Nutting said, ‘Pierre’s based in London and has kindly agreed to say a few words about the way his work may have some bearing on our own.’
From the brevity of this introduction and Pierre’s accent, we assumed he was CIA. He was certainly no Frenchman. His voice was a see-saw tenor, pleasantly tentative. He gave the impression that if any utterance of his were to be disproved, he would change his view in line with the facts. Behind the owlish near-apologetic manner, I began to realise, was limitless confidence. He was my first encounter with an American of the patrician class, a man from an established Vermont family, as I learned later, and the author of a book on the Spartan Hegemony and another on Agesilaus the Second and the beheading of Tissaphernes in Persia.
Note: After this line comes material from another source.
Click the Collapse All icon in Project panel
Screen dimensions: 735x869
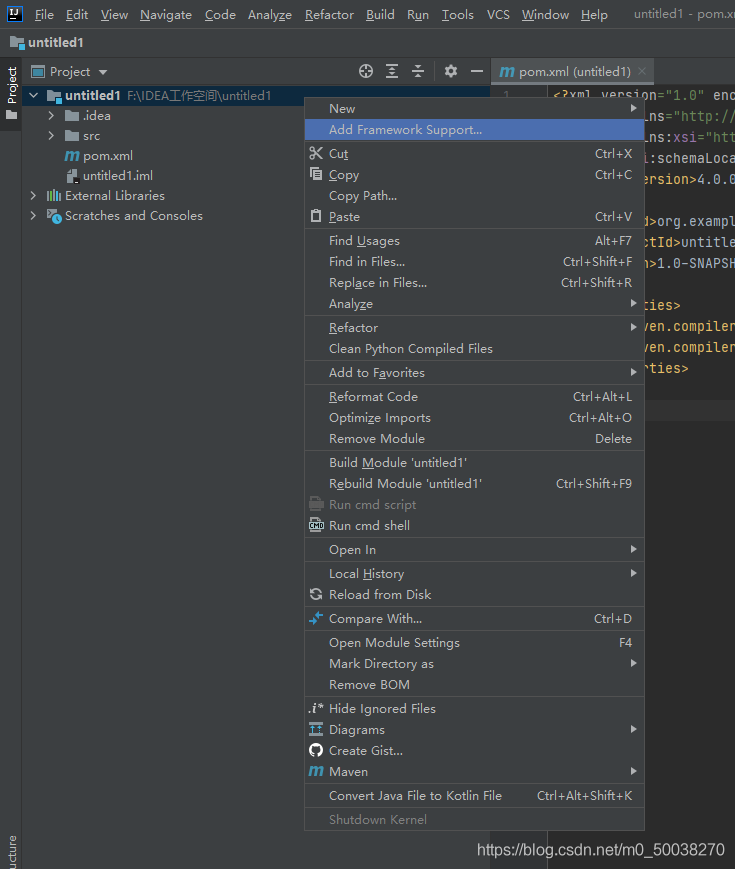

I warmed to Pierre. He began by saying that he was going to tell us something about ‘the softest, sweetest part of the Cold War, the only truly interesting part, the war of ideas’. He wanted to give us three verbal snapshots. For the first, he asked us to think of pre-war Manhattan, and quoted the opening lines of a famous Auden poem that Tony had read to me once, and I knew that Tom loved. It wasn’t famous to me and it hadn’t meant much up until this point, but hearing an Englishman’s lines quoted back to us by an American was touching. I sit in one of the dives/On Fifty-second Street/Uncertain and afraid … and that was Pierre in 1940, nineteen years old, visiting an uncle in midtown, bored by the prospect of college, getting drunk in a bar. Except he wasn’t quite so uncertain as Auden. He longed for his country to join the war in Europe and assign him a role. He wanted to be a soldier.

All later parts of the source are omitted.